Researchers in Japan have analyzed the chromosomes of brain tumors and found an inhibitor molecule that could be utilized as a part of the treatment of childhood brain cancer.
In a study published in the Journal of National Care Institute, researchers in Japan have examined the chromosomal deformities that happen in childhood brain cancer and identified an inhibitor that could be utilized to treat brain tumors.
Neuroblastoma (NB) is the most widely recognized solid tumor found in children. Immature nerve cells typically found in the embryo or fetus is responsible for the development of these brain tumors. A few genome changes in NB have been reported for the deletion of the long arm of chromosome 11 (11q deletion) is one of the most frequent events in aggressive NB.
In the past two decades, in spite of extensive efforts to identify the genes related to 11q aberrations in NB, definitive answers are still unclear. Prior examinations have featured the significance of the DNA damage response (DDR) in NB.
In this examination, scientists at the Tokyo Medical and Dental University (TMDU) researched the role of the gene ATM and DDR-related molecules located in 11q.
“The protein ATM, encoded by the ATM gene, is a master regulator of DDR crucial for the maintenance of genome integrity. When DNA damage occurs in genes in the DDR itself that play a crucial role, the checkpoint pathway is compromised, contributing to the development of cancer,” clarified Associate Professor Masatoshi Takagi of TMDU, who is the lead author of the examination.
“Among 237 fresh tumor tests from the patients, we discovered ATM, MRE11A, H2AFX, as well as CHEK1 gene loss or imbalance in 11q of every 20.7 percent of NB, 89.8 percent of which were stage 3 or 4 cancer.”
Furthermore, nearly half of the samples had either a single nucleotide variation, copy number alterations, or the two deformities in those genes.

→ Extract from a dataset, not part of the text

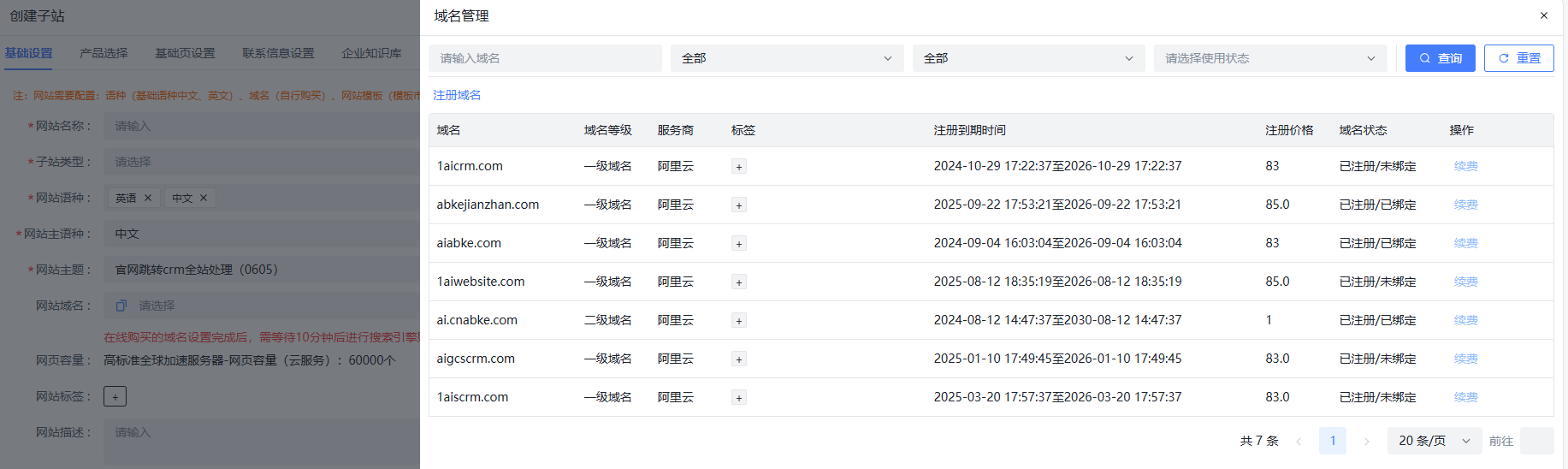Open the first 全部 filter dropdown

click(786, 58)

ATM- defective cells are known to exhibit dysfunctional DNA repair, which led the analysts to hypothesize that poly (ADP-ribose) polymerase (PARP) inhibitors might be viable in capturing NB growth. Indeed, the group found that 83.3 percent of NB- derived cell lines were sensitive to PARP inhibition.
Takagi said, “There is substantially more to reveal such as how and when the mutation of DDR- associated molecules, or loss of 11q, occurs during tumor development and progression”.
“It will also be important to compare the frequency of mutations in DDR- associated molecules, or 11q misfortune, between initial samples and relapsed or metastatic samples. In any case, our present outcomes additionally support the inhibition of PARP as a promising therapeutic approach for particularly targeting on NB,” he included.